Review: 'Dam Busters' tells thrilling story of World War II airmen

Bestselling author James Holland describes a "bouncing bomb" and the World War II airmen who wielded it.

James Holland's new book, Dam Busters: The True Story of the Inventors and Airmen Who Led the Devastating Raid to Smash the German Dams in 1943, dramatically details the circumstances of this terrifying, improbably successful military operation.

Holland, author of numerous bestselling military history books including Fortress Malta (2004) and Battle of Britain (2011) as well as nine works of historical fiction, begins his fast-paced story in January 1943. Barnes Wallis, 52-year-old assistant chief designer at England's Vickers Aviation, is screening a film of his new invention to a group of arms manufacturers and Royal Air Force officers. It shows a 46-inch-diameter ball being dropped, spinning from a Lancaster bomber flying over water at around 290 mph at a height between 40 and 70 feet. The sphere hits the water and bounces along several times, as would a flat flung stone, until it finally comes to rest 1,100 to 1,200 yards later.

This new weapon was designed by Wallis not only as a method to get past the enemy's protective torpedo nets in order to strike at German warships anchored in Norwegian fjords, but also to blast German dams and thereby destroy the German defense industry, a plan that is the subject of this book.

As the author makes clear, it was a Sisyphean task on Wallis' part to translate his wildly unconventional "bouncing bomb" idea into reality. Design details, endless experimentation, complex bomb-spinning apparatus incorporated into planes and special crew training all had to be completed in less than 10 weeks when, in May and June 1943, the water behind Germany's dams would be at its highest.

What made Wallis' undertaking even more difficult, Holland informs us, was the furious resistance to his innovations from Britain's Bomber Command leader, the bull-faced Air Marshal Arthur Harris, who resoundingly referred to them as "tripe of the wildest description.
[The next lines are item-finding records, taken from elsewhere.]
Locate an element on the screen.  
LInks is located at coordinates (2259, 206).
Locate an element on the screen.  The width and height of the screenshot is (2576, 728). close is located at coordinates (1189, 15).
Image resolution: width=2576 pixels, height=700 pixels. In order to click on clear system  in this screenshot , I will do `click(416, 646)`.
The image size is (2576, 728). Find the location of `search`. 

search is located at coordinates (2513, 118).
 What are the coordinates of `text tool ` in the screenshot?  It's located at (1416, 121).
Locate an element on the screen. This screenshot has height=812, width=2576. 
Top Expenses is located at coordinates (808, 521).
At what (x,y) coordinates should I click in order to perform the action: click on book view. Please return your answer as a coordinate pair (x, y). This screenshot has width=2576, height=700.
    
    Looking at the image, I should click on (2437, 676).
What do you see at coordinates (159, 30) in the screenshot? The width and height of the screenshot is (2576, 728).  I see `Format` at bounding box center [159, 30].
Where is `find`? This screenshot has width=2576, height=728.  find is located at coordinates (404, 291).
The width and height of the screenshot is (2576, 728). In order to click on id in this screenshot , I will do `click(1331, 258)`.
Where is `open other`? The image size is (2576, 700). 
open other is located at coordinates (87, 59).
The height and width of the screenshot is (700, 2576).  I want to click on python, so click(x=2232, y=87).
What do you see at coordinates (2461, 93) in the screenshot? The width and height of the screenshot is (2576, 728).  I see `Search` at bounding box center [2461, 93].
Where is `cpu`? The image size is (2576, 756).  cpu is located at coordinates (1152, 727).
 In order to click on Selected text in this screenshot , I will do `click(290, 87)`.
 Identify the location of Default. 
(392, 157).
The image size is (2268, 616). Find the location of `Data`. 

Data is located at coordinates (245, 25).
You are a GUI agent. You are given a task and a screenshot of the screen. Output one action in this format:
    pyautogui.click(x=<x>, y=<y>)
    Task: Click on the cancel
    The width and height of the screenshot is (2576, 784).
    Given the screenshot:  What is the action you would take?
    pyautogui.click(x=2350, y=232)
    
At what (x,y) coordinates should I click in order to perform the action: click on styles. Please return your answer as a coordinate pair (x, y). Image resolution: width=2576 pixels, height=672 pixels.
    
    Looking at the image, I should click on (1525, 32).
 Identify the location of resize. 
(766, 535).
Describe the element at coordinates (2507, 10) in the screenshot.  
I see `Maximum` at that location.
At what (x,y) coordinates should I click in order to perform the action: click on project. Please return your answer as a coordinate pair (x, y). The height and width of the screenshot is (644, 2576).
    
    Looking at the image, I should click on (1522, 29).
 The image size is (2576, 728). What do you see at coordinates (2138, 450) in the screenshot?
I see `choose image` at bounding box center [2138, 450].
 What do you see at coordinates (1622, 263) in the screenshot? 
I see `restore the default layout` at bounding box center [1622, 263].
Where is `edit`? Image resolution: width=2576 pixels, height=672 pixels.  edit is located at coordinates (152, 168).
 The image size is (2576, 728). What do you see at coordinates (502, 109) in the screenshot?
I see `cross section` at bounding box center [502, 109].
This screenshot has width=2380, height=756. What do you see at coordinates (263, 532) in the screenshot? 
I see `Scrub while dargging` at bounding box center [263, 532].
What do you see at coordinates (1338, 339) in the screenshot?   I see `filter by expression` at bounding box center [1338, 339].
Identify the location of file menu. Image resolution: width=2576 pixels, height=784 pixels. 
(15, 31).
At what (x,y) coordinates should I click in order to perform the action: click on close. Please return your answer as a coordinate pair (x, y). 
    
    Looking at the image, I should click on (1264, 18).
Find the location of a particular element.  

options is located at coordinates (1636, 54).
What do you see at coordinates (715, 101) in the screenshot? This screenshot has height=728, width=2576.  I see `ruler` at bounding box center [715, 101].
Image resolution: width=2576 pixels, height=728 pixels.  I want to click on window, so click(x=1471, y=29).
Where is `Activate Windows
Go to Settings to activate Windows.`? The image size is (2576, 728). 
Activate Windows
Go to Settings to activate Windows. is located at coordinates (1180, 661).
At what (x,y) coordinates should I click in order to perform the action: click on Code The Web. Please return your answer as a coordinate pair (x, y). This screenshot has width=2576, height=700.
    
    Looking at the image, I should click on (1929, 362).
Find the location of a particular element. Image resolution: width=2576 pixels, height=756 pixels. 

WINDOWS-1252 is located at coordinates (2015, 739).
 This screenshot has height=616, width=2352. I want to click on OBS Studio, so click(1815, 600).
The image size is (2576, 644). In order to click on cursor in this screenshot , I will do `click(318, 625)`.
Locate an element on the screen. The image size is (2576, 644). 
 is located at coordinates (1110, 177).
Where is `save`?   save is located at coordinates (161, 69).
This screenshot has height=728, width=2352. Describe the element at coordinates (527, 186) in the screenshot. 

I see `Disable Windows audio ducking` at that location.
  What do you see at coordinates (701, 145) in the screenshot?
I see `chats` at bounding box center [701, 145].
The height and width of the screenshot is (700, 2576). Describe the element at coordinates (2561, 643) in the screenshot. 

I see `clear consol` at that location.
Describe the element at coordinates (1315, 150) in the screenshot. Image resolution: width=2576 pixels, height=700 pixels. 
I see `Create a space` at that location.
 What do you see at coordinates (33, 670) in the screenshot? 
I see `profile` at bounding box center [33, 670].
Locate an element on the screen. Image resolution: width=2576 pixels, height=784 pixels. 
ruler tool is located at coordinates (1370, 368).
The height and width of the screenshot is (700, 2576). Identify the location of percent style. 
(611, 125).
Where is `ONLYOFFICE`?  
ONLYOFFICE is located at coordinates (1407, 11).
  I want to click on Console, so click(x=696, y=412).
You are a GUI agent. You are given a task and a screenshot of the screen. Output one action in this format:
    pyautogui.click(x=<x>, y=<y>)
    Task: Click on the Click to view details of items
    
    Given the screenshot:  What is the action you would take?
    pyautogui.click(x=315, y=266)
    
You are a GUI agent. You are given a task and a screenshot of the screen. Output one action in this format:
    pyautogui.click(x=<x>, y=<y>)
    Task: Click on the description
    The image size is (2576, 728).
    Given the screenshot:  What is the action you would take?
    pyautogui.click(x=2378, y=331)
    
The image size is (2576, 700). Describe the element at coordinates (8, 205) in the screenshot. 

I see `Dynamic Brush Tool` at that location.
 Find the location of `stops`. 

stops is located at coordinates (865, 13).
There are so many ifs and buts that there is not the smallest chance of it working."

Yet, miraculously, Wallis' idea won out. On the night of May 16, 1943, 19 RAF Lancaster bombers, each carrying a 4-ton cylindrical bomb, took off from Lincolnshire in two waves. They flew insanely low — under 100 feet! — to avoid flak, skimming trees, dodging power lines. Even birds were a danger. Their targets: Germany's three massive hydroelectric dams: the Mohne, the Eder and the Sorpe. What follows, as Holland dramatically describes, is one of the great adventure stories of World War II.

Before the low-flying planes even reached their targets, enemy flak put out communication and compass capabilities on one of them, forcing it to turn back. Another low flyer, damaged and losing its bomb when the plane actually smacked the surface of the North Sea, had to do the same. And, tragically, 32-year-old Canadian Capt. Vernon Byer's K-King, hit by flak, plunged burning into Dutch swampland, killing everyone aboard, writes Holland. Two more bombers hit power lines, killing their crews.

The remaining 14 Lancasters were now within sight of the first dam to be attacked, the Mohne. Under ferocious flak 24-year-old Squadron Commander Guy Gibson's G-George was making its attack run at the dam, practically skimming the water. He dropped the bomb spinning from the plane at an incredible 500 rpm. It bounced along the lake, hit the dam, sank and then "a sudden huge explosion and a massive column of water towered some thousand feet into the sky," relates Holland.

Another attacking bomber, 22-year-old John "Hoppy" Hopgood's M-Mother, dropped its bomb, but it bounced right over the dam and onto the power station 200 feet below, blasting it to pieces. Hopgood's plane, hit by flak, was aflame. Three crew members parachuted to safety; the others died.

After several more strikes on the Mohne — with Flight Lt. David Maltby's J-Johnny's hit sending up "not just water but mud and stone as well" — the dam simply gave way, sending hundreds of millions of tons of water down the Ruhr Valley, killing huge numbers of people in a tsunami of water and debris, and setting back Nazi Germany's warmaking timetable. The same thing happened at the Eder Dam. The Sorpe was structurally weakened.

Holland's Dam Busters, thrilling, authoritative and containing astonishing photos, is a military history "must read." It is also a shining tribute to those intrepid young airmen.